Sunday, 7 December 2014

MGIS Thesis Talks: Wednesday December 10 5-6pm, CO304, Cotton Building, Kelburn Campus.

MGIS student thesis talks on Wednesday 10 December, 5-6pm
Cotton 304, Kelburn Campus, Victoria University of Wellington

::All welcome::

Modelling irrigation in an ecosystem services framework: A GIS module for the Land Utilisation & Capability Indicator
Stuart Easton
Supervisors: Bethanna Jackson, Mairéad de Róiste


There is a need for spatially explicit modelling of irrigation so that inefficiencies in water use can be determined and targeted for management or mitigation at sub-field scales. A complimentary need exists for irrigation modelling within ecosystem decision support tools so that nutrient and water movements can be accurately quantified. Preliminary outputs from a spatially explicit irrigation simulation model are presented. The model aims to add irrigation flows to the hydrology component of the Land Utilisation and Capability Indicator (LUCI) ecosystem service modelling framework and produce standalone outputs that can inform management decisions. 
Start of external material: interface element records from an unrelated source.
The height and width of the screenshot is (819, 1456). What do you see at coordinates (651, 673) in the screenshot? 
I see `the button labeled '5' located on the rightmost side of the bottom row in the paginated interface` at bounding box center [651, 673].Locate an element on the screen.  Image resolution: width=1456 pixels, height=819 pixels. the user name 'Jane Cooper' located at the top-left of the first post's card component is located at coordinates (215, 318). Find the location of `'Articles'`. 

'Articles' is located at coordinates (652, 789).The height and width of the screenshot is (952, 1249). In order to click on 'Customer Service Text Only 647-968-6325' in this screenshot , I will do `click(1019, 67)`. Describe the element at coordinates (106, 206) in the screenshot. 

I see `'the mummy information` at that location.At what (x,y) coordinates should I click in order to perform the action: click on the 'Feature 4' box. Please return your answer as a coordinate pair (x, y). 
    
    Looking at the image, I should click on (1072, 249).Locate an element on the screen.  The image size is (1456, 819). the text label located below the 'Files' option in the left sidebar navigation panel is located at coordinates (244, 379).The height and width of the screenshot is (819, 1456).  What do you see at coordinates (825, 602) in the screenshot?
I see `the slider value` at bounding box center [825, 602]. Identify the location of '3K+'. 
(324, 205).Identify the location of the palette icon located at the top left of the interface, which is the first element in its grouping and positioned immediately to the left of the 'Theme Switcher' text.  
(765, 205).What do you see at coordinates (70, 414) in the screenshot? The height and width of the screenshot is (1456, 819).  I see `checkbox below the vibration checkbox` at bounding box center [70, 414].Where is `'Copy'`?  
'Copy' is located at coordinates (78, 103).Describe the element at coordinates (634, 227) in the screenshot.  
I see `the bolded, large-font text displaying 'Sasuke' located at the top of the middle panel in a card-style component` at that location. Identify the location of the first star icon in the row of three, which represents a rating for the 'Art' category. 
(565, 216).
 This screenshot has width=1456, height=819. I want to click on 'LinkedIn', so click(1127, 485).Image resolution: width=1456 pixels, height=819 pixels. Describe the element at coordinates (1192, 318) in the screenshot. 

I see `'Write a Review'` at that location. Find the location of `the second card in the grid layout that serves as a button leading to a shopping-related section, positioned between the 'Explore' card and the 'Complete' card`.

Waiting and weighting: Public transport model sensitivity to waiting time and schedule deviation
Richard Law
Supervisors: Mairéad de Róiste, Toby Daglish, Yigit Saglam


Models of public transportation systems can take a variety of forms, but are typically based on the schedule and adopt assumptions about passenger waiting strategies that together lead to a representation that may not accurately  reflect the operation of the real transit system, such as delays and missed connections. Using the complete record of Greater Wellington Regional Council's real-time information (RTI) system, I develop more realistic models of Wellington's public transportation system, and quantify the error associated with travel time estimates and the measurement of spatial accessibility made from models that lack this additional information.